Assigned task: Please write out exactly the lines from the one with "You are a computer-use" through the end of the data below, both ends included, and omit any pictures.
[[ Supplied information, beginning ]]
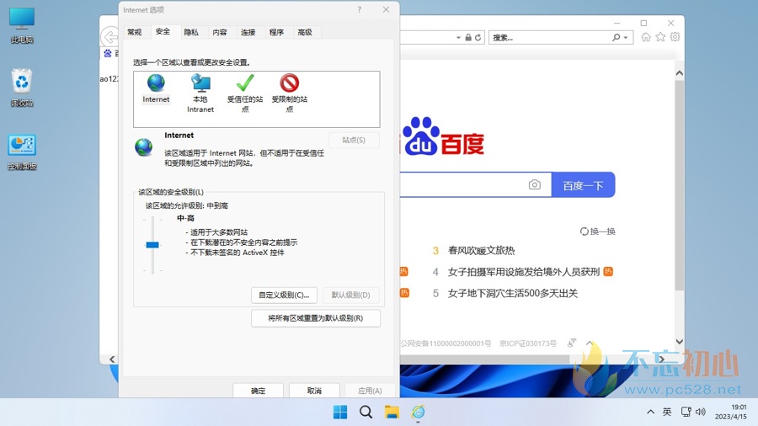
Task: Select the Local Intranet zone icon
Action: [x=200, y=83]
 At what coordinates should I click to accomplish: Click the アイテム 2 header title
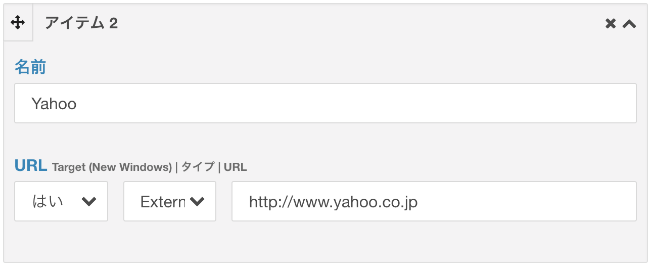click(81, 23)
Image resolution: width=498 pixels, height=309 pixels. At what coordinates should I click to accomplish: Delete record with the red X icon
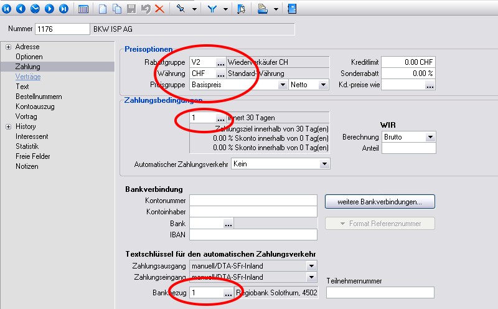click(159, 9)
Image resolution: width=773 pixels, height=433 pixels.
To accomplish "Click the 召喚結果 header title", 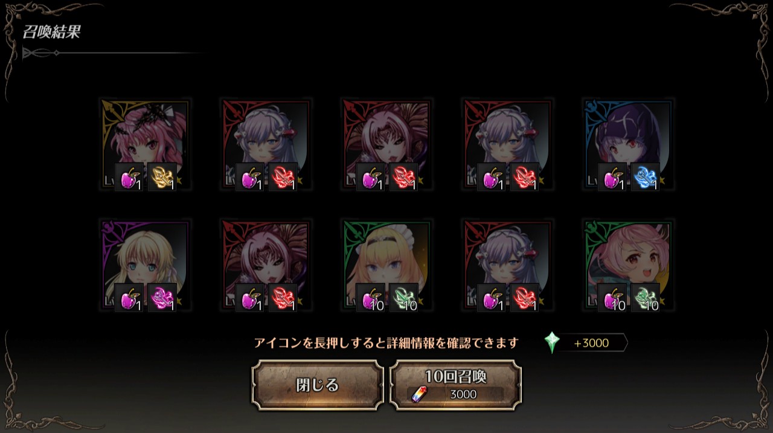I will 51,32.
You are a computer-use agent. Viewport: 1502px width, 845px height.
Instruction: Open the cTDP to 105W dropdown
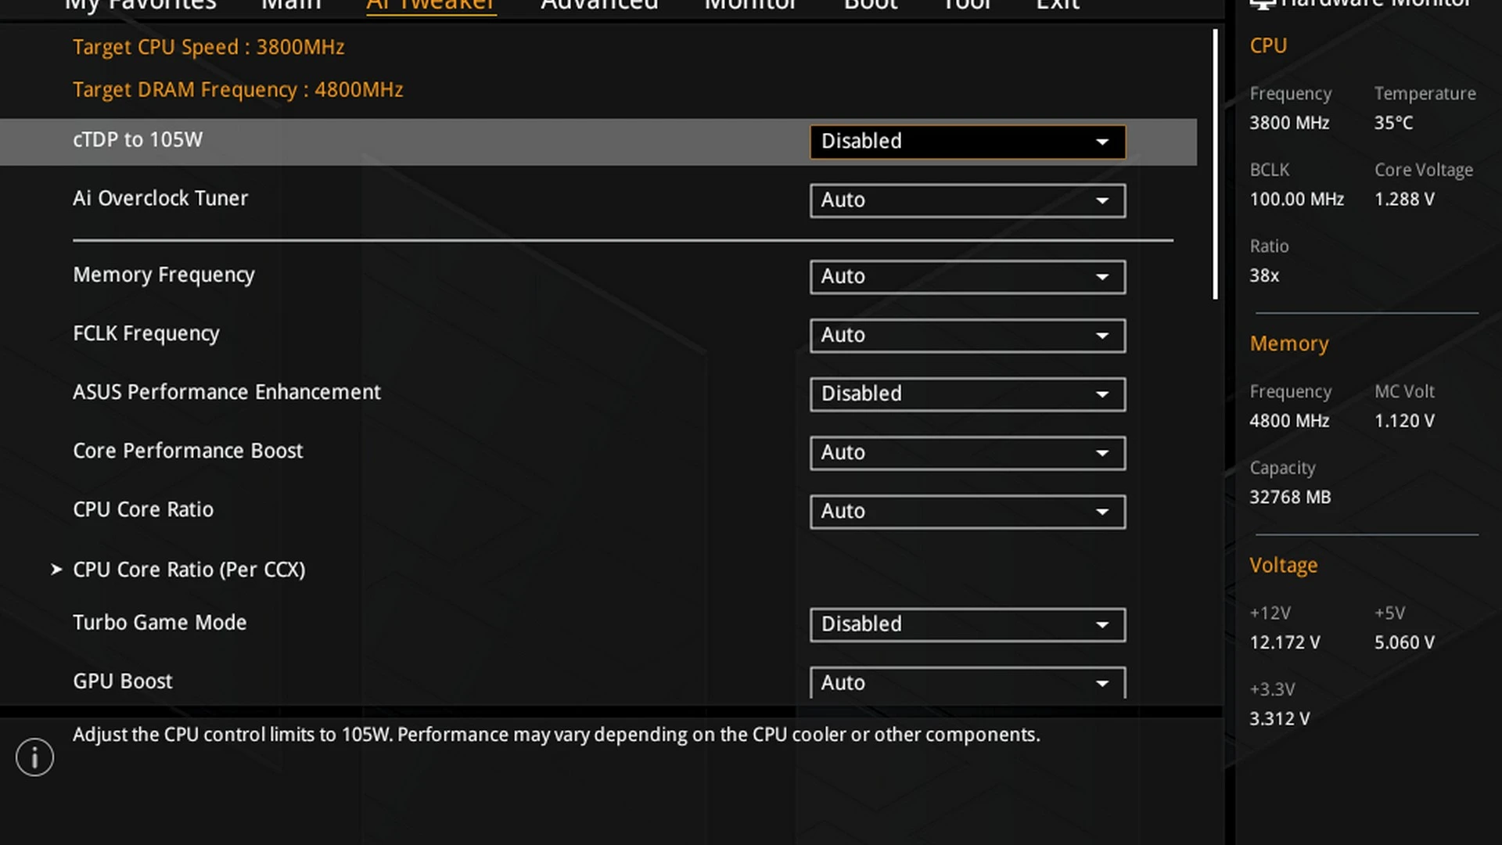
[[ Supplied information, end ]]
Answer space:
You are a computer-use agent. Viewport: 1502px width, 845px height.
Instruction: Open the cTDP to 105W dropdown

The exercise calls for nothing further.